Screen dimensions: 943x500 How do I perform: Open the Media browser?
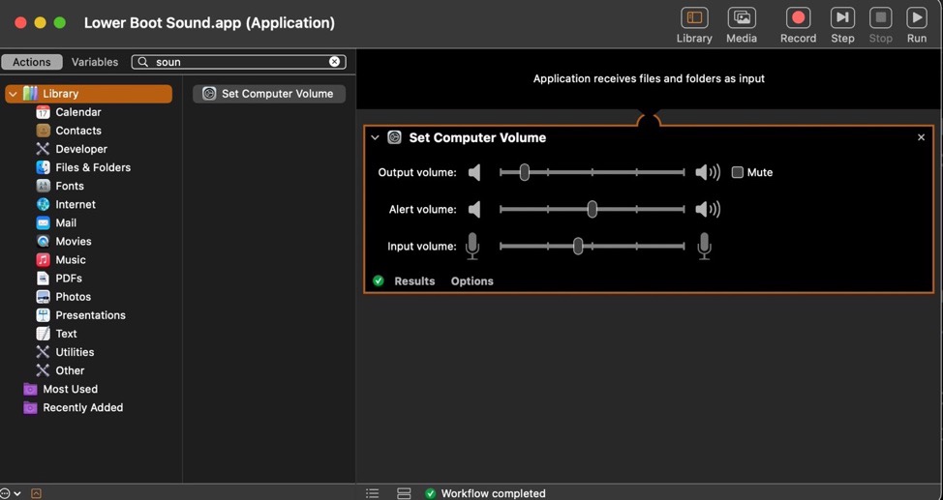click(x=742, y=18)
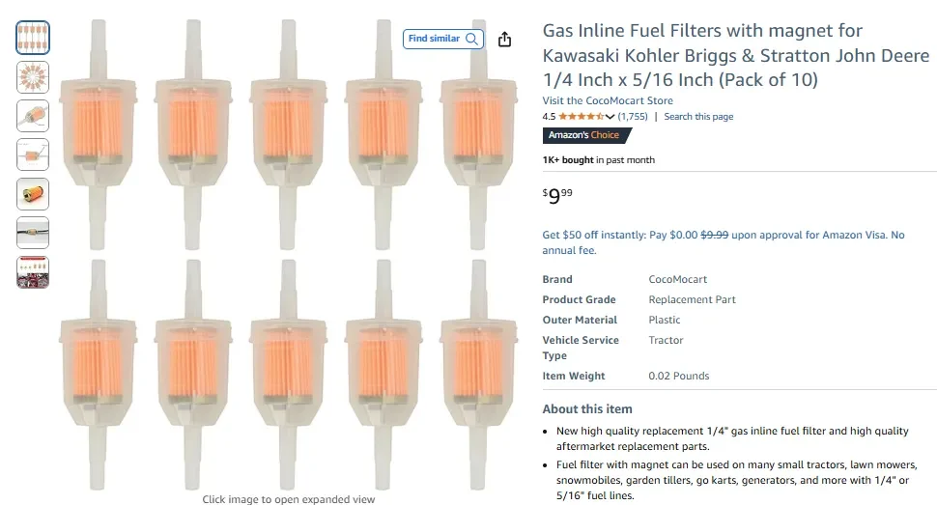Select the third thumbnail of a single filter
The height and width of the screenshot is (505, 937).
[x=33, y=116]
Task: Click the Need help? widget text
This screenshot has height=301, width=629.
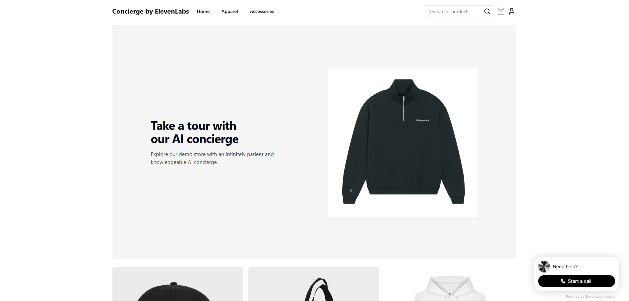Action: (565, 267)
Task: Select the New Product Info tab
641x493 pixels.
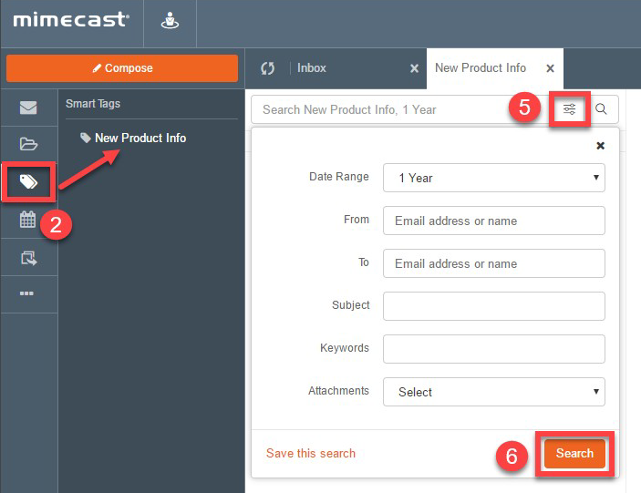Action: tap(481, 68)
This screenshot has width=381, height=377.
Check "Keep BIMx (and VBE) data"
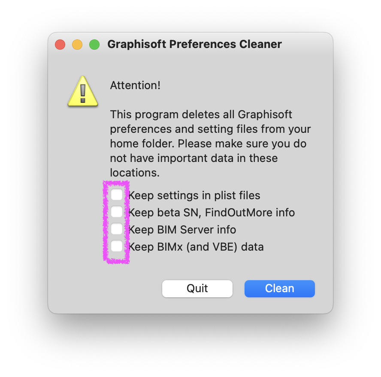[116, 246]
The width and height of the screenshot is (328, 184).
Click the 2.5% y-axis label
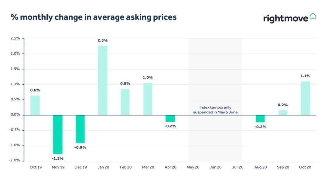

#####

## [What needs to be done]
Please state how many lines in the preceding material contain the word "Task", with no other output.

## [Answer section]
2